Anna, my best friend growing up, lived on Bowery between Houston and Prince, in a former flophouse.  If you told us back then that that very block would be a hub of stylish restaurant and nightclub culture in New York one day, we would have said that you were smoking angel dust (we didn’t have crack yet).  The Bowery and the streets on either side of it were not the prettiest you’ve ever seen.  That didn’t stop me, however, from walking to Anna’s house on a daily basis, though I do not know what my mother was thinking letting me go.  After dark, I would take the longer but “nicer” way home, via Prince Street and the four bodegas between her house and mine.  Houston Street was lined with “Bowery bums,” mostly men but some women, lying around on the sidewalk, staring off into space.  I doubt they were a real threat to my safety, but still, I was only eight or nine years old.

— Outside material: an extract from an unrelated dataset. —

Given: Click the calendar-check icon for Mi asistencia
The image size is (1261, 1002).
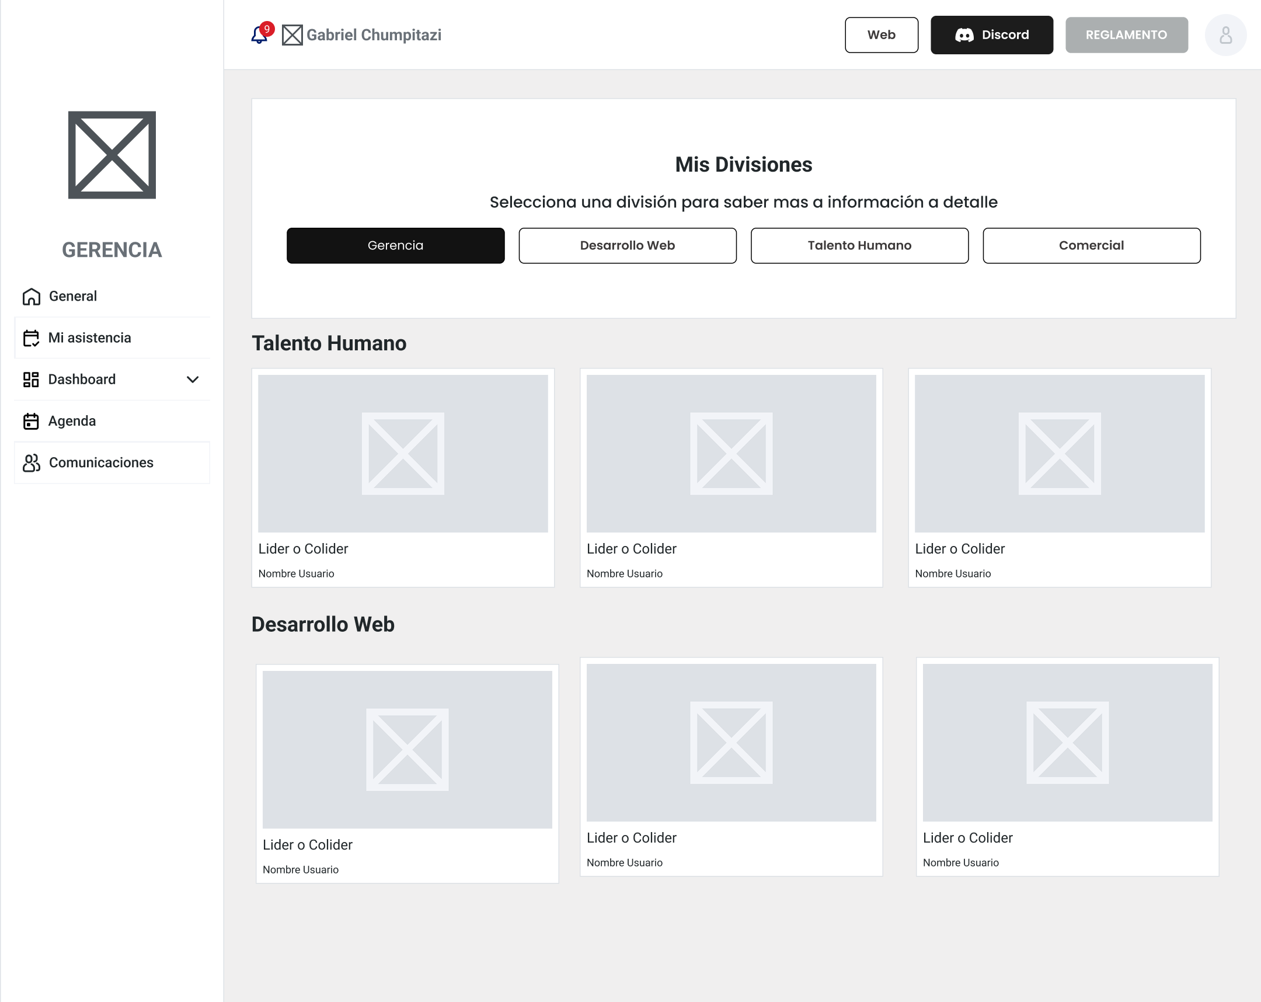Looking at the screenshot, I should (x=31, y=338).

Anna had an enormous loft with a vast roof (tar beach) where we would frolic and play.  When I slept over, if the weather was nice, we would breakfast on the “balcony” (a.k.a. fire escape) with her three cats.  A few times when it was just too hot to breathe indoors, we slept on the roof, only to be awoken at dawn by the rising sun and humidity.  Anna’s mother, Ingrid, was a clothing designer who had recently emigrated from (West) Germany.  Their house was my second home, as my parents were often working at all hours, leaving me to fend for myself.

Anna and me on her “balcony” ca. 1978

I remember one winter evening a truck was parked on the corner of Bowery and Houston distributing meals to the hungry.  Ingrid brought us down to have some food and mingle with the other children who were there, a know-your-neighbors kind of thing.  We ended up having a snowball fight, and a pretty good meal.

I also remember the stench as I passed the poultry slaughterhouse near the corner of Prince Street during the summer months.  Thanks to that place, I can hold my breath longer than your average bear.

And finally, I remember that if you bought cheese at one of the local bodegas, it would taste faintly of the ammonia and bleach fumes that lingered in the air after they mopped the floors.

To many, the name “Bowery” immediately conjures up images of drunkards, flophouses, and people down on their luck, or at least that was its connotation before the likes of Keith McNally, Daniel Boulud, and Whole Foods moved in and made it hip.  Though some may not consider it technically IN SoHo, the Bowery in the 1970’s was very much OF SoHo, a place where artists and families lived and worked, alongside the wholesale restaurant supply trade and the down-and-out on this diverse and culturally-rich mixed-use boulevard.